* SUPPLIED ENTRIES
*** Block opens ***
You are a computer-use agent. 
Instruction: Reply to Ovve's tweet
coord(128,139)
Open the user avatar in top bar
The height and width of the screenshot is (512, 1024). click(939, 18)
*** Block closes ***
* AIM OF THE TASK
Exactly as written above, reproduce all of the entries.

* WRITTEN ANSWER
You are a computer-use agent. 
Instruction: Reply to Ovve's tweet
coord(128,139)
Open the user avatar in top bar
The height and width of the screenshot is (512, 1024). click(939, 18)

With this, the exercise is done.